● Try it: Output, word for word, the lines of this listing that fall between the line with "Plan du site (429, 2508)" and the line with "Politique de cookies (578, 2536)", counting both of those lines, and no others.

● Dataset extract:
+++
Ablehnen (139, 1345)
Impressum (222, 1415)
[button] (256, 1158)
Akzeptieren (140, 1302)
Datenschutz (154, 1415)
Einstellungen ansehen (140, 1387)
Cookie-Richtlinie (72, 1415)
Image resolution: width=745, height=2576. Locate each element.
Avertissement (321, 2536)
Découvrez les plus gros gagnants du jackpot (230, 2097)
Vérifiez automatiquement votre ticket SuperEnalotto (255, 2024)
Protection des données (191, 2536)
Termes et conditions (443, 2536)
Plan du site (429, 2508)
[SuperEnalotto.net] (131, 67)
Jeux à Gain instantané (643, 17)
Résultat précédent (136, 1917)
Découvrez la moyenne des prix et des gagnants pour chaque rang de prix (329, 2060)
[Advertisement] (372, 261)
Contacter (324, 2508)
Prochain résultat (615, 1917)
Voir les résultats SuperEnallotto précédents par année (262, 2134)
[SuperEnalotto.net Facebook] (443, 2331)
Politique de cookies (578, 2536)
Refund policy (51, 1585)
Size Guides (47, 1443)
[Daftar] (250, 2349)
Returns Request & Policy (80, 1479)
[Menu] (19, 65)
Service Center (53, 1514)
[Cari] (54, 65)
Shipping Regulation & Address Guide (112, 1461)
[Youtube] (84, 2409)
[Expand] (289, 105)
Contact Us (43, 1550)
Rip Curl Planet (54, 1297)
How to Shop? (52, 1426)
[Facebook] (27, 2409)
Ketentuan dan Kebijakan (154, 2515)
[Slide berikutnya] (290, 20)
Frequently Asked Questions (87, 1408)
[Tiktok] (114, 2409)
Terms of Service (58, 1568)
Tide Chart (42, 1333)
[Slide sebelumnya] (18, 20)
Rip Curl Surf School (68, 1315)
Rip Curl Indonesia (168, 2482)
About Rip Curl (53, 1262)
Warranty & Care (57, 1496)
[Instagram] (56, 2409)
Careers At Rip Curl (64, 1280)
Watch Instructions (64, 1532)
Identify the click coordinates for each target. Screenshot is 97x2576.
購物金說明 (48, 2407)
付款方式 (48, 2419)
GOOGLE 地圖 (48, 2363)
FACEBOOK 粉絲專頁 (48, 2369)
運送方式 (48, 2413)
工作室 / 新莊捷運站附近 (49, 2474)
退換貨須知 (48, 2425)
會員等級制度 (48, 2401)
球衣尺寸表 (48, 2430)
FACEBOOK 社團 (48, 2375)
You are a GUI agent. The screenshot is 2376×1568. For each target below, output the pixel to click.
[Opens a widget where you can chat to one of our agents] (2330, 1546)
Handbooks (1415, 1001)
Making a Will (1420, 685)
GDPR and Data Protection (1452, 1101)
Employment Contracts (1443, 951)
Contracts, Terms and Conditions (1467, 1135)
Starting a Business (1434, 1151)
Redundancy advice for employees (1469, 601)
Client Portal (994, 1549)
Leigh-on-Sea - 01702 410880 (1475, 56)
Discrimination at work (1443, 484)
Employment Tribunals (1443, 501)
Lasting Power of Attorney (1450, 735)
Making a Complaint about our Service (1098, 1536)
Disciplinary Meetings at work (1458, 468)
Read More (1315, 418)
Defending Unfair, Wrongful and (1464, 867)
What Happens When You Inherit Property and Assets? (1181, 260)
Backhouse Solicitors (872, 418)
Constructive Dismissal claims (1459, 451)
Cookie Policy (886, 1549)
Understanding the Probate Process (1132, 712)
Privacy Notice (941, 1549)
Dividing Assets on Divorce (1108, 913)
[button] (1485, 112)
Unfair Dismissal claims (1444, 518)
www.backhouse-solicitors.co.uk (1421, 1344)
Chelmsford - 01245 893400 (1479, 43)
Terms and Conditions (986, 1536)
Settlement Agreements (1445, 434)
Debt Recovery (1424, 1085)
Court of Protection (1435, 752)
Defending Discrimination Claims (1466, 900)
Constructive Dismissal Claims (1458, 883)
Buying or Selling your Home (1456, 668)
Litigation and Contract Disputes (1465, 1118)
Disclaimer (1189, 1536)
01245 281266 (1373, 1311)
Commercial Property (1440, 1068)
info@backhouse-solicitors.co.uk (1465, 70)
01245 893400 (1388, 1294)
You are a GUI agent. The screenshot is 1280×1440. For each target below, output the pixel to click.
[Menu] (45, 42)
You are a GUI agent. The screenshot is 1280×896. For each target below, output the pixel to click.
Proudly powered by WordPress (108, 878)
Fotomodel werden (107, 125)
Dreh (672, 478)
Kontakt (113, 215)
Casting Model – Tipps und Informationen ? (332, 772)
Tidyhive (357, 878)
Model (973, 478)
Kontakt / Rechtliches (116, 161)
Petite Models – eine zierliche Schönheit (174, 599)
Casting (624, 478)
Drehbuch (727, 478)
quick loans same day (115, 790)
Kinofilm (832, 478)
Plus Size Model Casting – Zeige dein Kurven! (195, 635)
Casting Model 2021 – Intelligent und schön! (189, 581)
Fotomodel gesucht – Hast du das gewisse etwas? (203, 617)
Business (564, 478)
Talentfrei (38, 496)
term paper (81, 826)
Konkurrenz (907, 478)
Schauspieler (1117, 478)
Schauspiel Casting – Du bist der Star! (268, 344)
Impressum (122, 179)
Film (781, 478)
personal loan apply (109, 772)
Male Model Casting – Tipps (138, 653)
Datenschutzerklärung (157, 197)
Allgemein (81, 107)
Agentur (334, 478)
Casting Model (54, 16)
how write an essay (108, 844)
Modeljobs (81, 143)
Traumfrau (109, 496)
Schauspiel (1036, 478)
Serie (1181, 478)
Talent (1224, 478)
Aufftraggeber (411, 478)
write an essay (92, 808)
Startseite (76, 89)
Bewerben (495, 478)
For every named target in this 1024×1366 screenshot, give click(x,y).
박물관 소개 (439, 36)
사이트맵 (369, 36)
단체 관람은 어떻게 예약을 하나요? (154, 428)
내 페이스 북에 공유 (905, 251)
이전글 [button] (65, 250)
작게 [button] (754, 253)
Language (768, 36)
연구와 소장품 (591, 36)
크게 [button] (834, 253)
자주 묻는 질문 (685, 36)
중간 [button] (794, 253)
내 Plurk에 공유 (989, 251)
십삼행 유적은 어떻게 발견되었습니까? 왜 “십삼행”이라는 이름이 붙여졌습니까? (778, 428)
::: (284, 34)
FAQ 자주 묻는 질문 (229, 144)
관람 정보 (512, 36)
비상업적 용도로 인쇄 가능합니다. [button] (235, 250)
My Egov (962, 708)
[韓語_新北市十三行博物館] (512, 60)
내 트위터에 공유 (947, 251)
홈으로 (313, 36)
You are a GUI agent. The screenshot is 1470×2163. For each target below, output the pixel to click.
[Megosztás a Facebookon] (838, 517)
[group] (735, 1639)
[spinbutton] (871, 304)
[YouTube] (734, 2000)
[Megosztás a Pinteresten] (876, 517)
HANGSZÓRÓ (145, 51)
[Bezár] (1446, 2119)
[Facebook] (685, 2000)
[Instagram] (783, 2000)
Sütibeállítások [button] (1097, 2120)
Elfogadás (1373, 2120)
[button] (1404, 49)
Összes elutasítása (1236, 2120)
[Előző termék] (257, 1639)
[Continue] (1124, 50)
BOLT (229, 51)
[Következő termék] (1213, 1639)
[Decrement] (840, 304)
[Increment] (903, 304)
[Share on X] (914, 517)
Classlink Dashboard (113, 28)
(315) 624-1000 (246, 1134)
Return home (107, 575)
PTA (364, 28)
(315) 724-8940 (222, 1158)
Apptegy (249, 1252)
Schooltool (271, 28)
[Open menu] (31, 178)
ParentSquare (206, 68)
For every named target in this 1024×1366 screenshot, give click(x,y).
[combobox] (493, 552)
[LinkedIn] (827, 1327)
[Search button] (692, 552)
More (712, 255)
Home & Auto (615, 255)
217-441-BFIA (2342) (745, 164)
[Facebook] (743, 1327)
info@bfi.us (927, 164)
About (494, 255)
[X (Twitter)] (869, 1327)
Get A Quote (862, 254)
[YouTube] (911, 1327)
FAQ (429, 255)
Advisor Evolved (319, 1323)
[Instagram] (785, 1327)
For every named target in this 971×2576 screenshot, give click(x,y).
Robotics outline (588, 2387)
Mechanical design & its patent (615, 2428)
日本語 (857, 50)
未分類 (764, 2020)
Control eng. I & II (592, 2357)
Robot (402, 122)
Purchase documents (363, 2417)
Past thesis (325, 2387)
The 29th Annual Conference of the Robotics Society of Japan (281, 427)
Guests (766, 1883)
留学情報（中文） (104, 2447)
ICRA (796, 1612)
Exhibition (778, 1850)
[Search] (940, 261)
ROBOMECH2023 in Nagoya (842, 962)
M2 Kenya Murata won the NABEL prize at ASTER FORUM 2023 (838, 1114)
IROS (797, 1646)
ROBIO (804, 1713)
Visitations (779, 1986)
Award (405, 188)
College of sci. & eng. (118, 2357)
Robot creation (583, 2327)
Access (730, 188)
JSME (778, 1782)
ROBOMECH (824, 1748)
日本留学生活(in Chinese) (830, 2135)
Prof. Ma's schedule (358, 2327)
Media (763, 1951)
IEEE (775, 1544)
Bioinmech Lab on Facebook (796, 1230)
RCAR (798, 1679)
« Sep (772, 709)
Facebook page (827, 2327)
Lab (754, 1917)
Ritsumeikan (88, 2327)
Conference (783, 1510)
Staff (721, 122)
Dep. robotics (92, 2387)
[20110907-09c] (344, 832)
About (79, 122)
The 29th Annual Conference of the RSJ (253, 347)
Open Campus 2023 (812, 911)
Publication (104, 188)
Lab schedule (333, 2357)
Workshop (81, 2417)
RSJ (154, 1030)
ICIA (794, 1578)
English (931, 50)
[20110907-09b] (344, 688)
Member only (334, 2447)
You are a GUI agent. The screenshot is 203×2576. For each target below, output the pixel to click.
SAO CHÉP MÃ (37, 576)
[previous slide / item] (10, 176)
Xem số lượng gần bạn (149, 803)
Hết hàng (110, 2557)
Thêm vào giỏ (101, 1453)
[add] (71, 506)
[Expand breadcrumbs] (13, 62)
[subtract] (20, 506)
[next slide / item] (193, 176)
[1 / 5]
+++
● Exercise answer:
Plan du site (429, 2508)
[SuperEnalotto.net] (131, 67)
Jeux à Gain instantané (643, 17)
Résultat précédent (136, 1917)
Découvrez la moyenne des prix et des gagnants pour chaque rang de prix (329, 2060)
[Advertisement] (372, 261)
Contacter (324, 2508)
Prochain résultat (615, 1917)
Voir les résultats SuperEnallotto précédents par année (262, 2134)
[SuperEnalotto.net Facebook] (443, 2331)
Politique de cookies (578, 2536)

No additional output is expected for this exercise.